By Barbara Takei
For The North American Post
Editor’s note. Roger Daniels of Kirkland, Washington, a prominent historian of Japanese American history, died on Dec. 9 at age 95. His writing on “Abo v. Clark,” referred to below, describes the renunciant legal case of the father of Joe Abo, an occasional contributor to this paper.
The first book I read about Japanese American history was Roger Daniels’ book, “The Politics of Prejudice.” It was 1966 and, in my research as a college freshman, it was the rare book on JA history, one that began Roger’s long and illustrious career as a historian documenting the story of JAs and the wartime incarceration. Over the next half century, Roger’s scholarship was the bedrock of JA historical research.
It wasn’t until February 2010 that we met, at a three-day Tule Lake planning meeting in Oakland, organized by the National Park Service (NPS). Participants included NPS staff, Tule Lake Committee representatives, and historians Don Hata and Roger Daniels. Our task was to create the foundational documents to guide NPS’ interpretation of the new site, then called the Tule Lake unit, which was renamed the Tule Lake National Monument in 2019.
As a writer and researcher consumed by Tule Lake and its stories of protest, I looked forward to working with NPS and the legendary Roger Daniels, who I assumed would have a nuanced view of Tule Lake’s long-demonized protesters, individuals who took enormous risks to speak out against the government’s injustice. However, from the beginning, rather than a meeting filled with affinity and rapport, I was alarmed to find myself in multiple arguments with Roger over his characterizations of events at Tule Lake.
During an afternoon break as we stood in a coffee queue, he expressed his views on Tule Lake’s dissidents.
“There were no heroes,” he snarled, “Don’t romanticize the story.” Regarding the protests at Tule Lake, “This is not about civil rights.”

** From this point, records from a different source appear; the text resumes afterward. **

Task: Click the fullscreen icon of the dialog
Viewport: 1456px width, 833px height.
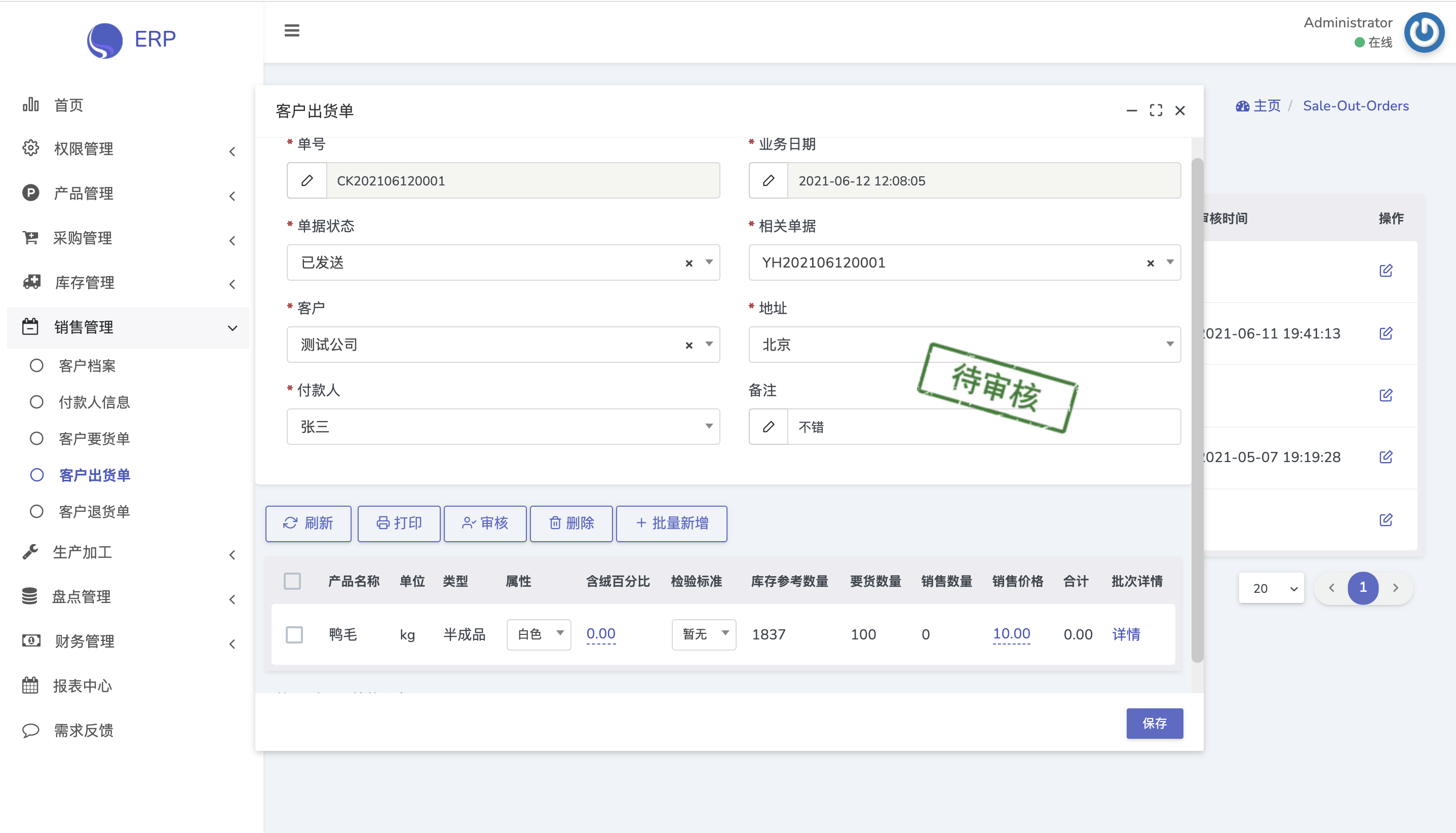Action: click(x=1156, y=110)
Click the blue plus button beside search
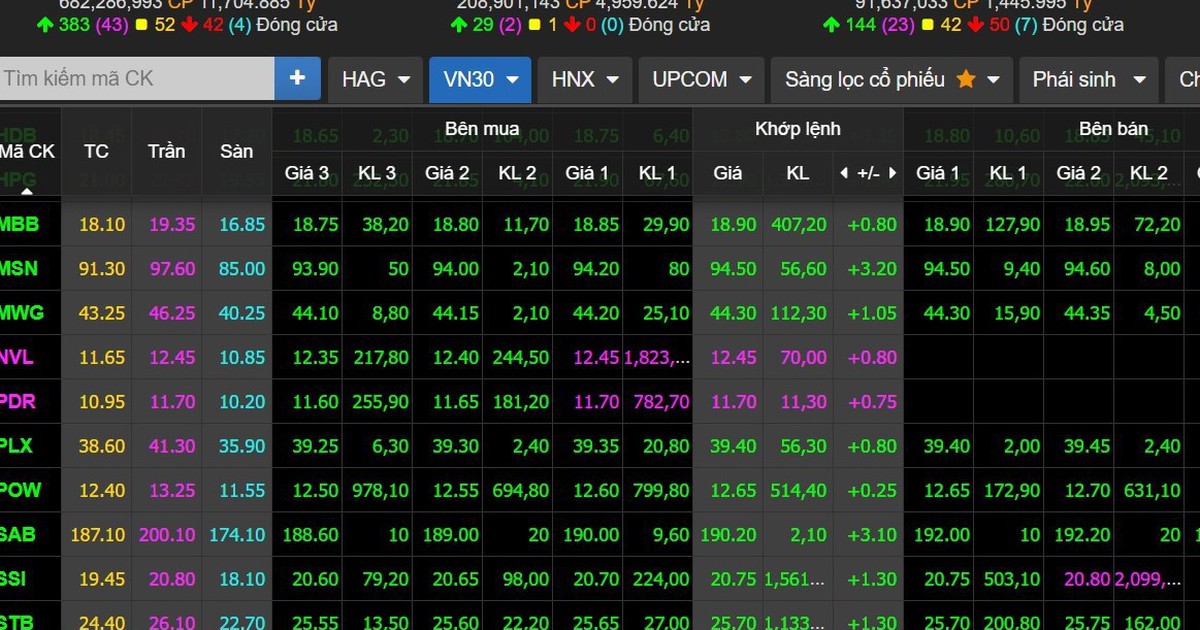 click(x=297, y=78)
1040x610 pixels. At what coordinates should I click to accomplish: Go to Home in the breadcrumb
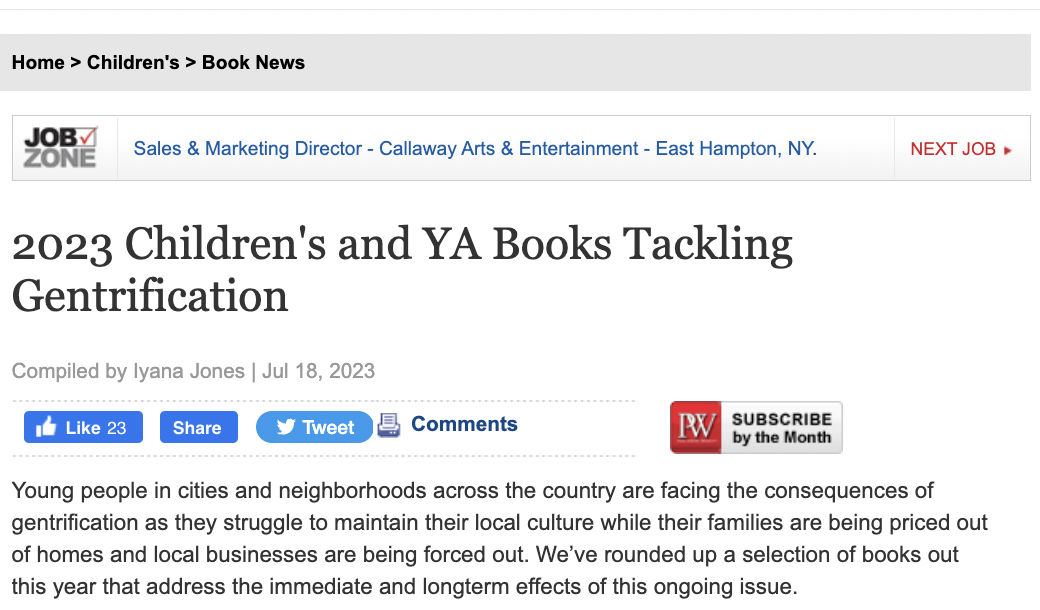[x=38, y=62]
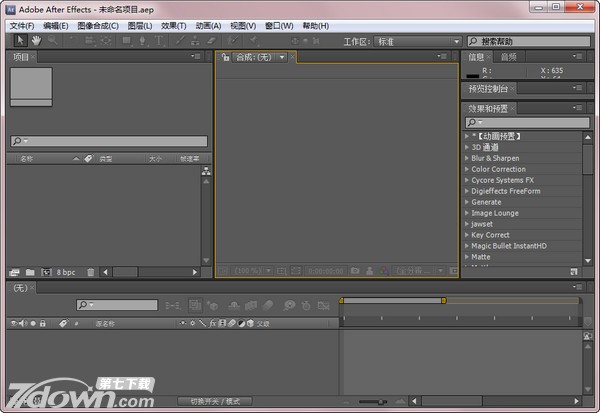Click the 8 bpc color depth button
This screenshot has width=600, height=413.
pyautogui.click(x=66, y=271)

I left Oakland fuming about Roger’s involvement in planning the interpretation for Tule Lake. And, I worried about us arguing about Tule Lake’s protesters being defined as “disloyal” because they challenged the government’s abuses. I feared the revered professor would be our biggest adversary in trying to strip away government propaganda and racial stereotypes warping how we think about Tule Lake’s dissidents.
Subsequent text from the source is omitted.